Dyspraxia also shows up beyond the classroom.

Organising belongings, remembering routines, packing bags and moving between tasks all rely on planning and sequencing. When these processes are effortful, daily life requires constant compensation.

Dyspraxic children are often working harder than anyone else simply to keep up. Much of that effort is invisible.

Reducing barriers and letting strengths emerge

When even a few barriers are reduced, something important often appears.

Dyspraxic learners tend to be highly diligent and persistent. When learning becomes physically and cognitively manageable, those qualities emerge as strengths.

Longstanding work in this area has observed that combining movement-based learning with broader nutritional support can be less onerous for learners than repeatedly practising isolated skills. This helps explain why integrated approaches are often more sustainable over time.
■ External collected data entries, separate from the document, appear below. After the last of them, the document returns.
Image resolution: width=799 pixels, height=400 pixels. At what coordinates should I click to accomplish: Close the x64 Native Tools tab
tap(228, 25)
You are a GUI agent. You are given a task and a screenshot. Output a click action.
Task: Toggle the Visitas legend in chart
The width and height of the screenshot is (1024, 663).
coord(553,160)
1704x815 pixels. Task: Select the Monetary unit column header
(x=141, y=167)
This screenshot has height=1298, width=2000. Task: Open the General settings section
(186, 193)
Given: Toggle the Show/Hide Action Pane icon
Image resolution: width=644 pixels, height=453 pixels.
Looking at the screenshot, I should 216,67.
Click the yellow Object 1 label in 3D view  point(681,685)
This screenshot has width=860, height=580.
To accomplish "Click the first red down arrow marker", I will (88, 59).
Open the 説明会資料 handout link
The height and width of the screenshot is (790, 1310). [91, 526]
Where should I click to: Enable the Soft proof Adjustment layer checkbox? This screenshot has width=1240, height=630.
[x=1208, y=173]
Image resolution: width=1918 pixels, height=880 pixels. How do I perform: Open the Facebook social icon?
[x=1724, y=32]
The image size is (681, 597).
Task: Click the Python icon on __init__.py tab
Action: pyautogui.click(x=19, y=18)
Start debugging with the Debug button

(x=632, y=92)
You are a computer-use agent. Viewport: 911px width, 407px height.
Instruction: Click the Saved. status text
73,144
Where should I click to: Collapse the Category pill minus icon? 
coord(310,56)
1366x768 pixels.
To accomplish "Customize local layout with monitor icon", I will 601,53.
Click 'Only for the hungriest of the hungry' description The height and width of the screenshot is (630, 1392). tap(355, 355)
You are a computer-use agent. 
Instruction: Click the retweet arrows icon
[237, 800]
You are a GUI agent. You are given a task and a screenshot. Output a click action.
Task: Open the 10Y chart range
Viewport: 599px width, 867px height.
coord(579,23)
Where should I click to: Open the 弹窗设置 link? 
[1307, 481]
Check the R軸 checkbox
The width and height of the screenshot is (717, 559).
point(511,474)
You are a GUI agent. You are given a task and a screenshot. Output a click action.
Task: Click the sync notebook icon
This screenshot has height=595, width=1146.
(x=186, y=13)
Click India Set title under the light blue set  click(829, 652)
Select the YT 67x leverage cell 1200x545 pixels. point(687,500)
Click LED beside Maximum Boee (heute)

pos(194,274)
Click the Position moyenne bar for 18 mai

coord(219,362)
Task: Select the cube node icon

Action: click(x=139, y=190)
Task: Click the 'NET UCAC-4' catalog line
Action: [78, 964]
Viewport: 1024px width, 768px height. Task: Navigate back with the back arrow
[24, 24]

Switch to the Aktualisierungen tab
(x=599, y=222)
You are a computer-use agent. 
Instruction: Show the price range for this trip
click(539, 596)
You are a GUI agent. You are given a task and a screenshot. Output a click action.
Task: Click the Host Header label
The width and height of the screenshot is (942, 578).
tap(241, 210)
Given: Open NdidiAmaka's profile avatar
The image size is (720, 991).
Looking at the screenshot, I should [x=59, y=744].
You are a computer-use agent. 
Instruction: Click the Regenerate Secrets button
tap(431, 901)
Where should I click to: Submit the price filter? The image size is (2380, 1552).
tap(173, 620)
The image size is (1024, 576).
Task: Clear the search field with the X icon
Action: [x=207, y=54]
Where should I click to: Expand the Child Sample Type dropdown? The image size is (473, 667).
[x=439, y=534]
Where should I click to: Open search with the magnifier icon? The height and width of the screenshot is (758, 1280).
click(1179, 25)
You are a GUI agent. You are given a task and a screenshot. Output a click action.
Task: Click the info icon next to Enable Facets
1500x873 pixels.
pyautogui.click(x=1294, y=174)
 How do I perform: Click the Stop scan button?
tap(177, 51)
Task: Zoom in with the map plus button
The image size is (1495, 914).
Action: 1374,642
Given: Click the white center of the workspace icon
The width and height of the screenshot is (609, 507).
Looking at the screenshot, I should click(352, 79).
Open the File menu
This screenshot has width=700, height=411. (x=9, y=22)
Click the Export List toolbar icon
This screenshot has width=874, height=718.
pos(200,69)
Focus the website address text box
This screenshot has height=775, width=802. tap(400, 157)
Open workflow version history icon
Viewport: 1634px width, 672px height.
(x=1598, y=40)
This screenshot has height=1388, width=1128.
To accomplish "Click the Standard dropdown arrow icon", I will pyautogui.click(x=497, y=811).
At Oxford Specialist Tutors, physical learning and academic learning go hand in hand. Supporting the body often supports learning.

Progress when learning fits the learner

We have seen learners make significant academic progress when support targets the right level.

For example, one secondary-school student moved from a low pass in mock exams (practice exams taken before final national assessments) to the highest possible grade in his final exams after following a programme that reduced physical and organisational load and supported learning foundations.

Progress did not come from pushing harder. It came from making learning easier to access.

An educational focus on dyspraxia

Dyspraxia is frequently approached through a physical or medical lens. Our focus is educational — because this is where children are most often misunderstood.

We look at how differences in planning, coordination, balance and body awareness affect learning and organisation in real classrooms and daily life. We pay attention to where energy and working memory are being used before learning even begins.

Dyspraxia is not only physical. It is often also visible through learning.

Frequently Asked Questions About Dyspraxia

Can dyspraxia affect learning as well as movement?

Yes. While coordination differences are often part of dyspraxia, planning, organisation and learning are frequently affected as well.

Why does my child seem to work so hard for small results?

Dyspraxic learners often use energy and working memory to manage balance, planning and organisation before learning begins.

Why are handwriting and letter formation so difficult?

Learning letter formation relies on motor planning and muscle memory, which often develop more slowly in dyspraxic learners.

Why does maths feel confusing even when teaching is clear?

Maths depends on stable concepts of quantity, order and direction. When these are harder to hold consistently, understanding can feel fragile.

What helps dyspraxia most?

Support that reduces physical and organisational strain and strengthens learning foundations is often most effective.